§ **Dataset extract**:
..........

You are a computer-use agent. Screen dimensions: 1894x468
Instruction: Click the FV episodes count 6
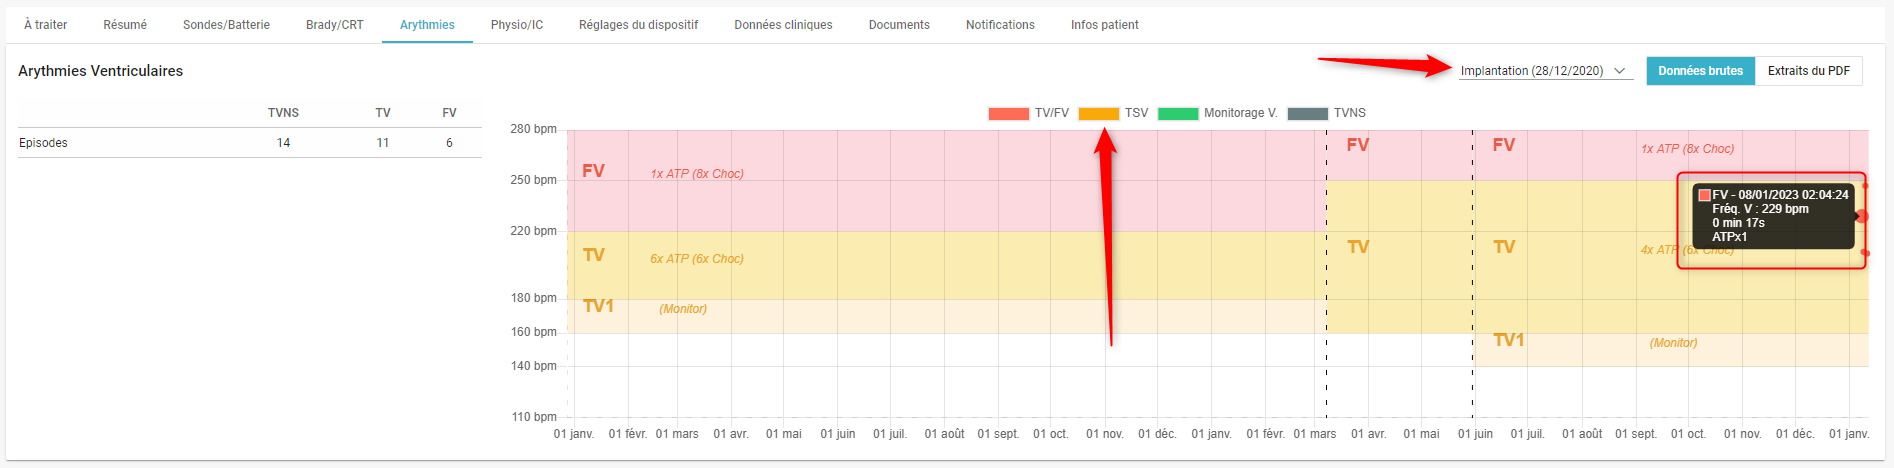click(x=449, y=143)
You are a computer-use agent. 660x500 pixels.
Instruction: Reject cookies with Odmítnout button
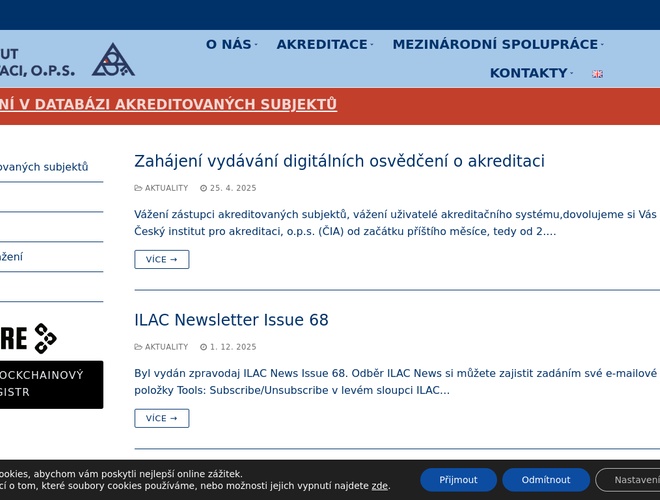546,480
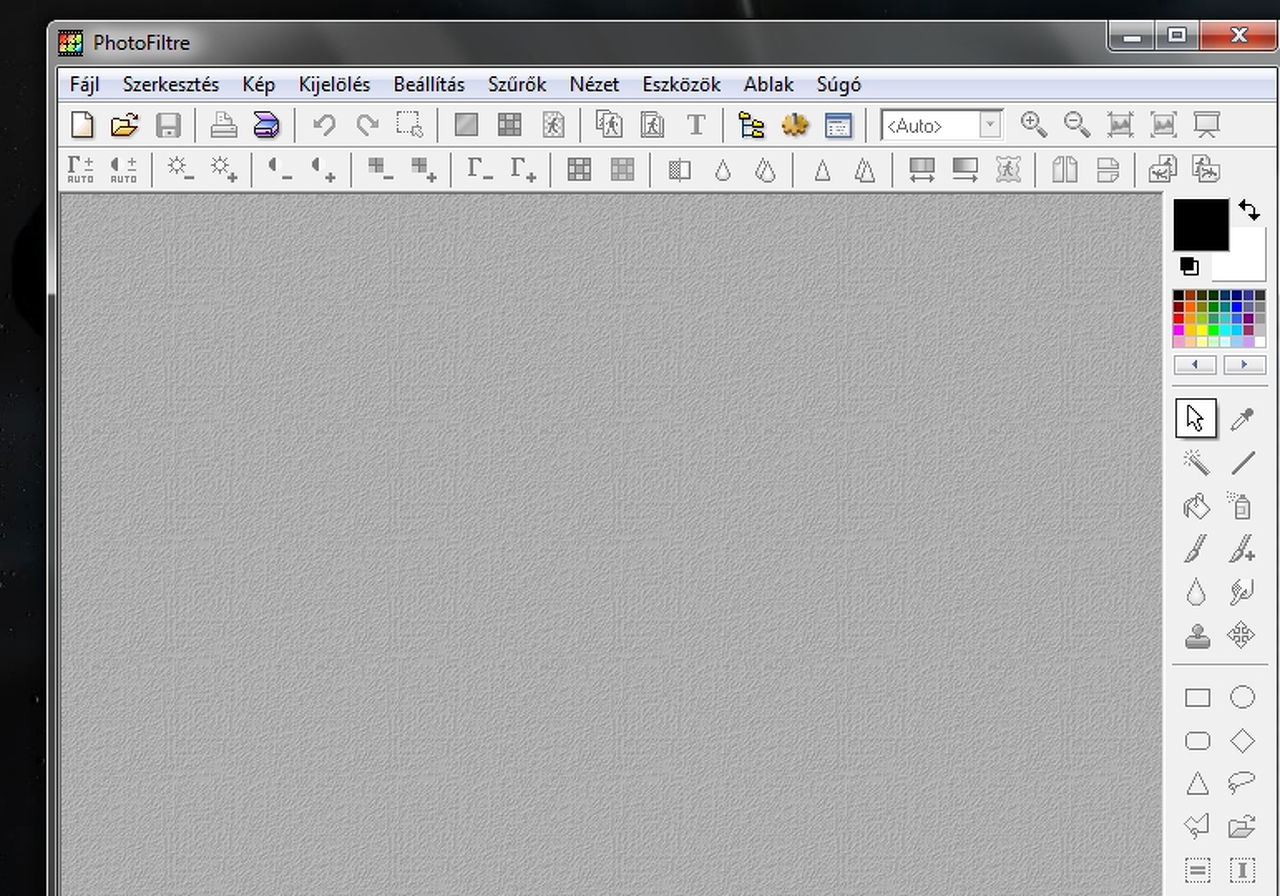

..........

§ **What you need to do**: Each line of the records is to be reproduced exactly, and each picture dropped.

§ **Finished exercise**:
You are a computer-use agent. Screen dimensions: 1894x468
Instruction: Click the FV episodes count 6
click(x=449, y=143)
You are a computer-use agent. 660x500 pixels.
Instruction: Reject cookies with Odmítnout button
546,480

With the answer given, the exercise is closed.